Collected data entries
★ ★ ★ ★

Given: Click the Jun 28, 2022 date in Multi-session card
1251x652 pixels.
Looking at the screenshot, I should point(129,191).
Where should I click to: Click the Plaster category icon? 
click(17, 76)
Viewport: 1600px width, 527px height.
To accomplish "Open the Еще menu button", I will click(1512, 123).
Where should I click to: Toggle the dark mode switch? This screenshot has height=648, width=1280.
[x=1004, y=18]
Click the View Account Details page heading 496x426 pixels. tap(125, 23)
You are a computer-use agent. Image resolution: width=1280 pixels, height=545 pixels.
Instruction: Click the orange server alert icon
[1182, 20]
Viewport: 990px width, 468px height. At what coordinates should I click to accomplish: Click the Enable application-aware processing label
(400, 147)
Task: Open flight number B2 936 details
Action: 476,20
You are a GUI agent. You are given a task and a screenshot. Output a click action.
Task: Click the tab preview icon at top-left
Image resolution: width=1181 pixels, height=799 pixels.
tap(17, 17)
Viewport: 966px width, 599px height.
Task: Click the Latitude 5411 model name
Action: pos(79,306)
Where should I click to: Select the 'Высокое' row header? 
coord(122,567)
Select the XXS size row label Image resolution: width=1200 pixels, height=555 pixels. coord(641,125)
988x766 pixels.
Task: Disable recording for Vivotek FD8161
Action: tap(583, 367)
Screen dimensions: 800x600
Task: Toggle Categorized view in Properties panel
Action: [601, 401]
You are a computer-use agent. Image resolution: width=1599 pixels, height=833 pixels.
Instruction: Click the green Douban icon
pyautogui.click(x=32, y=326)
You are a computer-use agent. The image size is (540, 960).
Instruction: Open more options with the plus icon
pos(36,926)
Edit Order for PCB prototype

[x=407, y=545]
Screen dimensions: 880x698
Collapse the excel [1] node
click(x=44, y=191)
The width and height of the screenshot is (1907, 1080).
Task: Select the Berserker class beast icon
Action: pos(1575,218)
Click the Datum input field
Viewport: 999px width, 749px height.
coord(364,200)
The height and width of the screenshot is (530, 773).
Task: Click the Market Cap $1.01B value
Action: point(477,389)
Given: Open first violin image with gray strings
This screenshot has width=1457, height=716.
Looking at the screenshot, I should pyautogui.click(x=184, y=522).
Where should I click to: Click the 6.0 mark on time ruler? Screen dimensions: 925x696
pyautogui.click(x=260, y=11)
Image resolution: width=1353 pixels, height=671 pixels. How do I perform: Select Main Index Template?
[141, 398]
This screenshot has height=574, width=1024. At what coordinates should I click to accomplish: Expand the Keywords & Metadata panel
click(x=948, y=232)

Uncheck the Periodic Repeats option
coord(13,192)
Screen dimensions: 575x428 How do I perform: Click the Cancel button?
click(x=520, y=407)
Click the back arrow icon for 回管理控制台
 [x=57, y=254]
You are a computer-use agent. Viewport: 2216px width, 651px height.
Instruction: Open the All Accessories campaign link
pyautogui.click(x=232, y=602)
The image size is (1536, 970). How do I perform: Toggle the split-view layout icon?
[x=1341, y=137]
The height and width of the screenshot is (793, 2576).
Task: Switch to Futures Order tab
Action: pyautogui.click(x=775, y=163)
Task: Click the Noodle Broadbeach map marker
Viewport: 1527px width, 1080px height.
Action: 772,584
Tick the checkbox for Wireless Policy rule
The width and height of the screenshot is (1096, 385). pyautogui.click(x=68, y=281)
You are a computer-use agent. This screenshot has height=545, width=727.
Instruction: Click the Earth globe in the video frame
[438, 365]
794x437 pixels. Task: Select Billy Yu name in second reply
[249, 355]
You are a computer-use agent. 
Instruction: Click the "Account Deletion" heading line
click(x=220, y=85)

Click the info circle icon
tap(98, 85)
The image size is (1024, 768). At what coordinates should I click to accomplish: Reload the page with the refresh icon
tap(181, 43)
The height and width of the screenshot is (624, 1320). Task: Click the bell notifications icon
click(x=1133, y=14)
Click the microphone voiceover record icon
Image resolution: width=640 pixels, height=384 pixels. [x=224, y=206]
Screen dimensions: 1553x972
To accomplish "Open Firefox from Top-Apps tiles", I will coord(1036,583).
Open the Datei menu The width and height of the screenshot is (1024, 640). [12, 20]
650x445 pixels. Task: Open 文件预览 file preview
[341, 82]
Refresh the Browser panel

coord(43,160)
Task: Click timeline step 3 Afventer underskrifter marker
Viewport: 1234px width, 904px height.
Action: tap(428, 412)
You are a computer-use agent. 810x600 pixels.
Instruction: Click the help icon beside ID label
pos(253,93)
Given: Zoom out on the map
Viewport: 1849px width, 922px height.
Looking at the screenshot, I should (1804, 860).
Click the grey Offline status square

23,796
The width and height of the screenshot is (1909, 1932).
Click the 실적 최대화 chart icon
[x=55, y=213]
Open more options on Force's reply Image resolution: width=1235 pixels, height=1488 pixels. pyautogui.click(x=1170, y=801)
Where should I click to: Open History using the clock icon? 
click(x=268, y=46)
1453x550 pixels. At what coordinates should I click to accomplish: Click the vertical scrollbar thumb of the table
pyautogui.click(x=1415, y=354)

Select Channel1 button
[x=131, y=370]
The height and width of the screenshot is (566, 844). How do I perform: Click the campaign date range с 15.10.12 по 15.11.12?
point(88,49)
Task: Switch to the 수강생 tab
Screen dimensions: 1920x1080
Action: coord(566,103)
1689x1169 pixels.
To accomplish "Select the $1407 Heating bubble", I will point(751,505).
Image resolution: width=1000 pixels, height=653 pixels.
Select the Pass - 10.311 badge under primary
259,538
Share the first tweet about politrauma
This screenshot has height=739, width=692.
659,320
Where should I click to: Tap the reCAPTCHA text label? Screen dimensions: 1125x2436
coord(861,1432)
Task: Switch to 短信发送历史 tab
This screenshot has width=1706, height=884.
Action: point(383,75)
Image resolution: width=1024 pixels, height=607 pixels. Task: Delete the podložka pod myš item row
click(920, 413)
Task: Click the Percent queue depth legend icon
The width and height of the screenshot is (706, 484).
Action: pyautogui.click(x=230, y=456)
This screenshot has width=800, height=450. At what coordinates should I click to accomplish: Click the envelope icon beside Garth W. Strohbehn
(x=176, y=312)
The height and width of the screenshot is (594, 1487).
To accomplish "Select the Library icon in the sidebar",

★ ★ ★ ★

(WHAT YOU ARE ASKED TO DO) Every line above that contains the word "first" should be reported.

(PROBLEM SOLUTION)
Given: Open first violin image with gray strings
Share the first tweet about politrauma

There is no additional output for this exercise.